■ Required action
The records underneath are to be printed in full and exactly, with no pictures carried over.

── Records to use ──

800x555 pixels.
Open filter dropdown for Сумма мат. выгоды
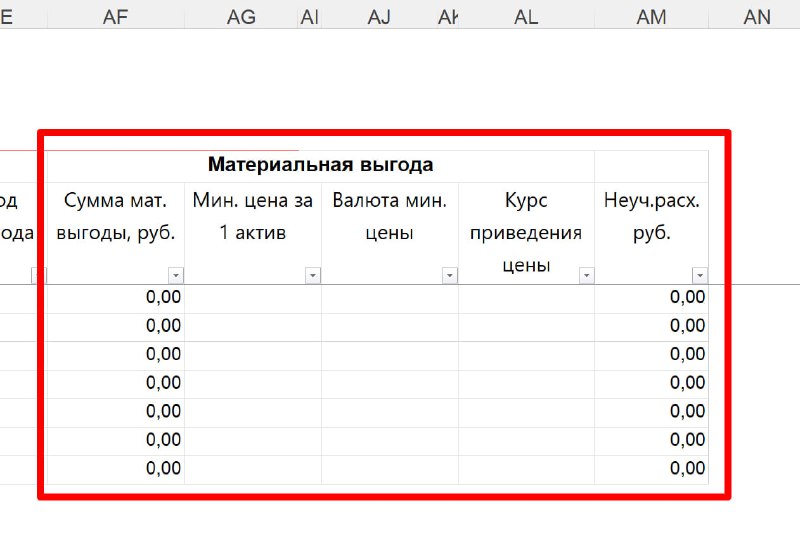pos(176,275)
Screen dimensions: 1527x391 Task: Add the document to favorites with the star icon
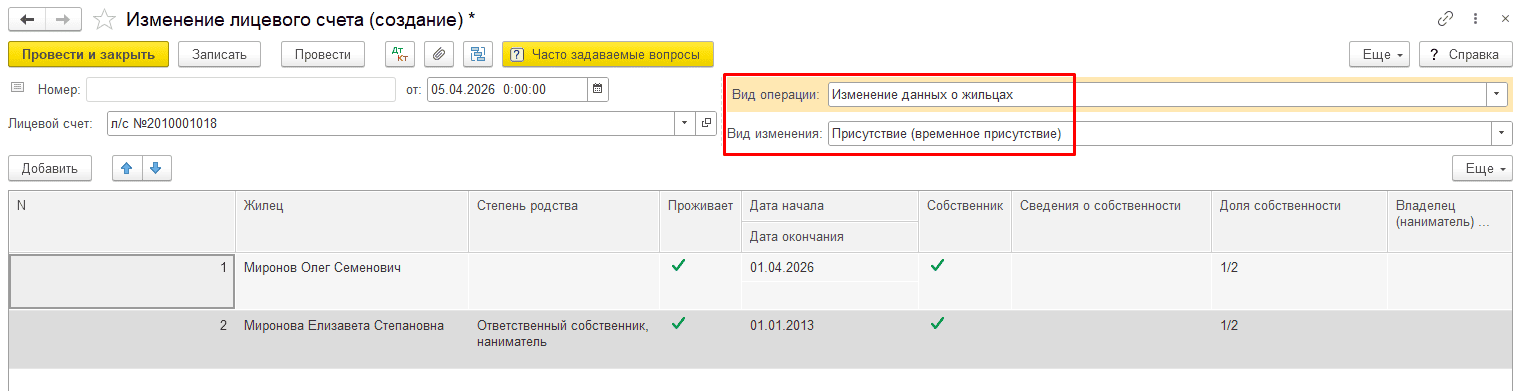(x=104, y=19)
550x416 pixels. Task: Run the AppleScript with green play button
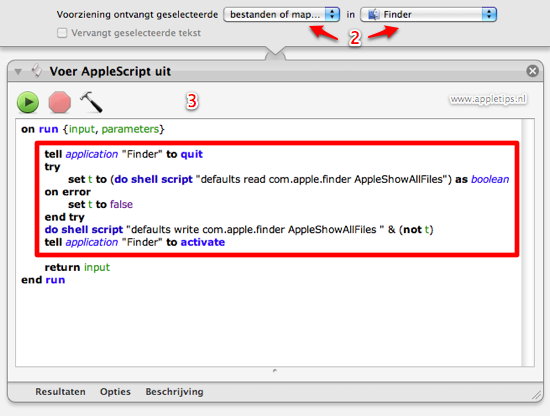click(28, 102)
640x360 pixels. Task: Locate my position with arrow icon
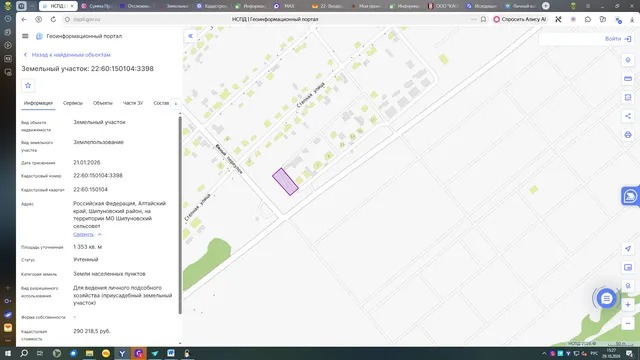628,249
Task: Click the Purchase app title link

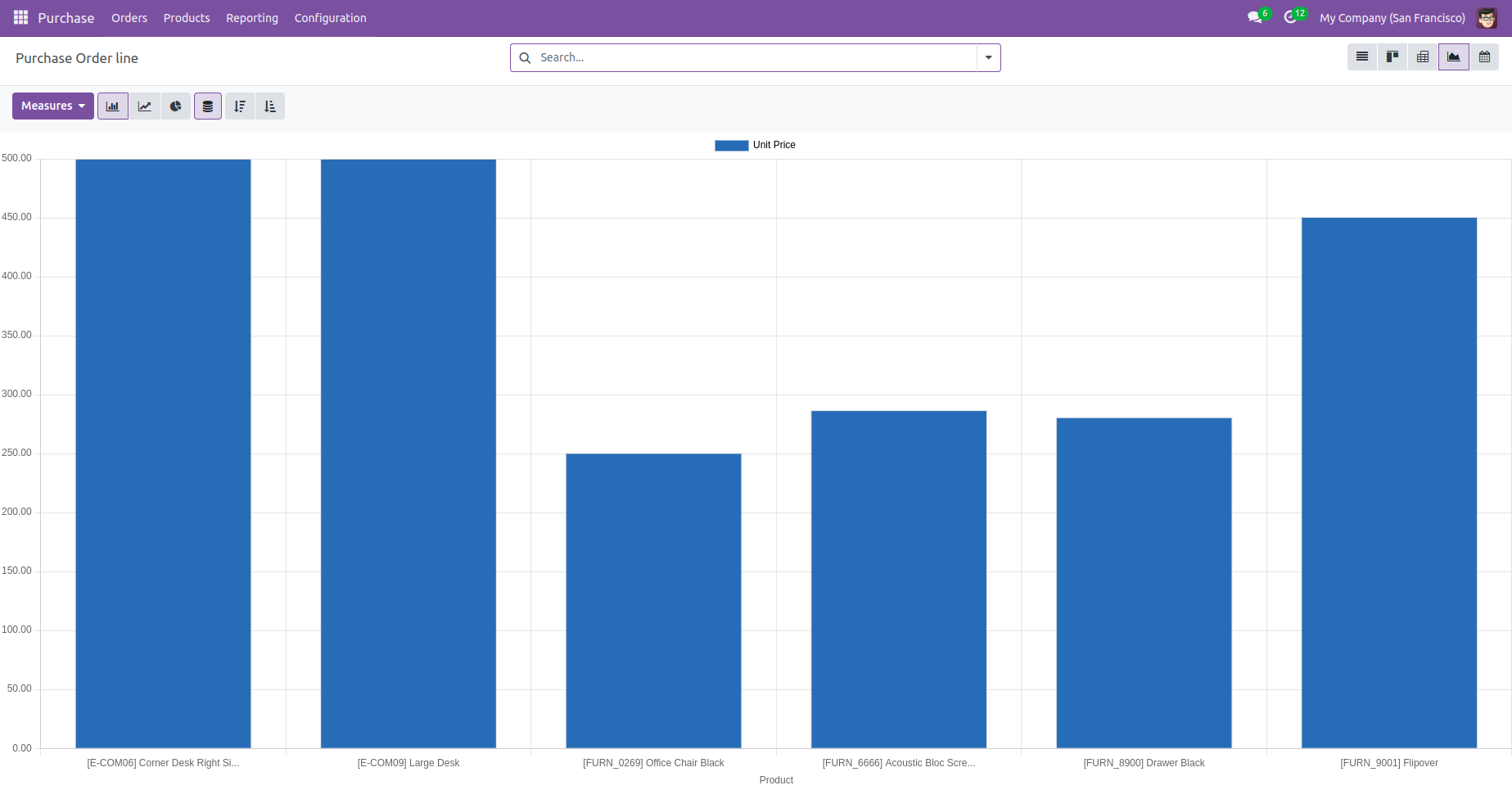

───

■ Solution for this task
800x555 pixels.
Open filter dropdown for Сумма мат. выгоды
pos(176,275)
Screen dimensions: 1527x391 Task: Add the document to favorites with the star icon
(x=104, y=19)
550x416 pixels. Task: Run the AppleScript with green play button
click(28, 102)
640x360 pixels. Task: Locate my position with arrow icon
628,249
Task: Click the Purchase app title link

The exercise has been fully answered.